» Data for processing:
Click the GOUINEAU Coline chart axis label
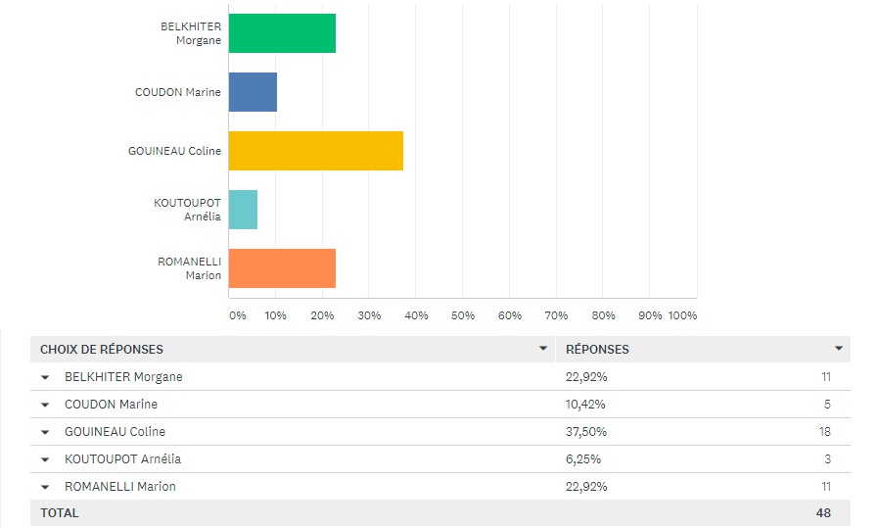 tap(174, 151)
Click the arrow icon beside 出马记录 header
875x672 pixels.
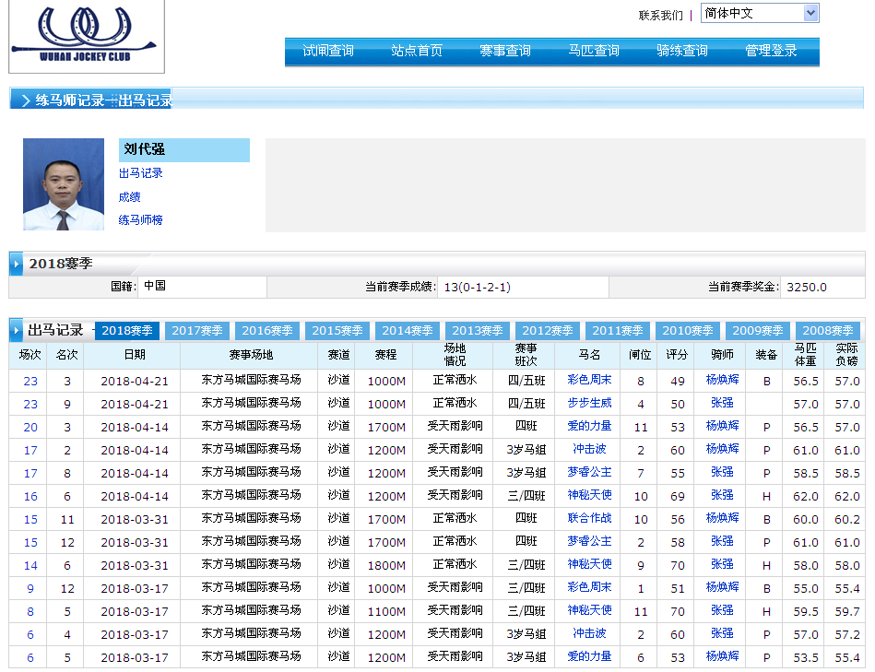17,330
==
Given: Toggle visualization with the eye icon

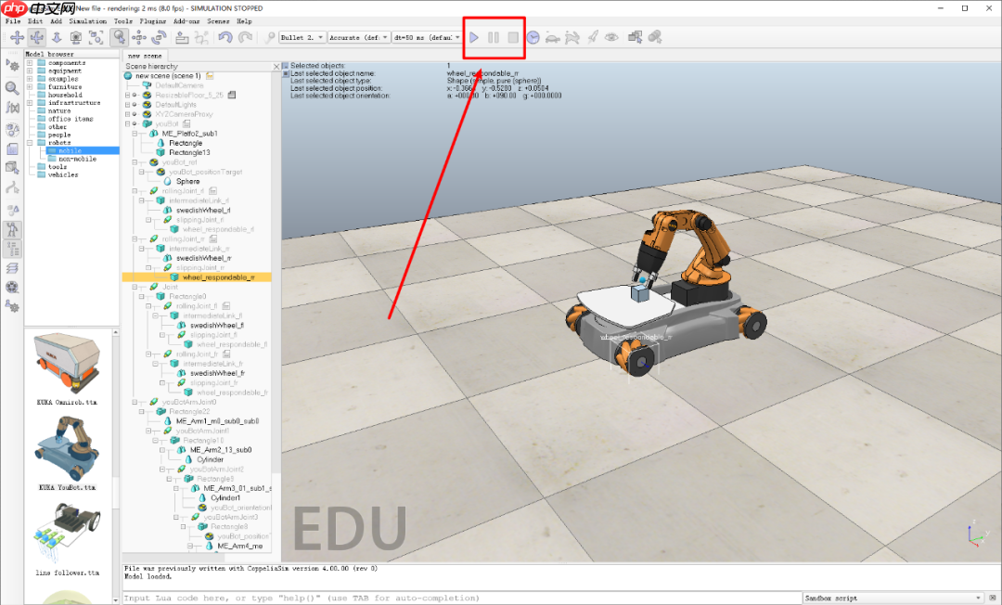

» Work item: What lines of the material above include "icon"? Copy each one.

» Answer to this task:
Click the arrow icon beside 出马记录 header
Given: Toggle visualization with the eye icon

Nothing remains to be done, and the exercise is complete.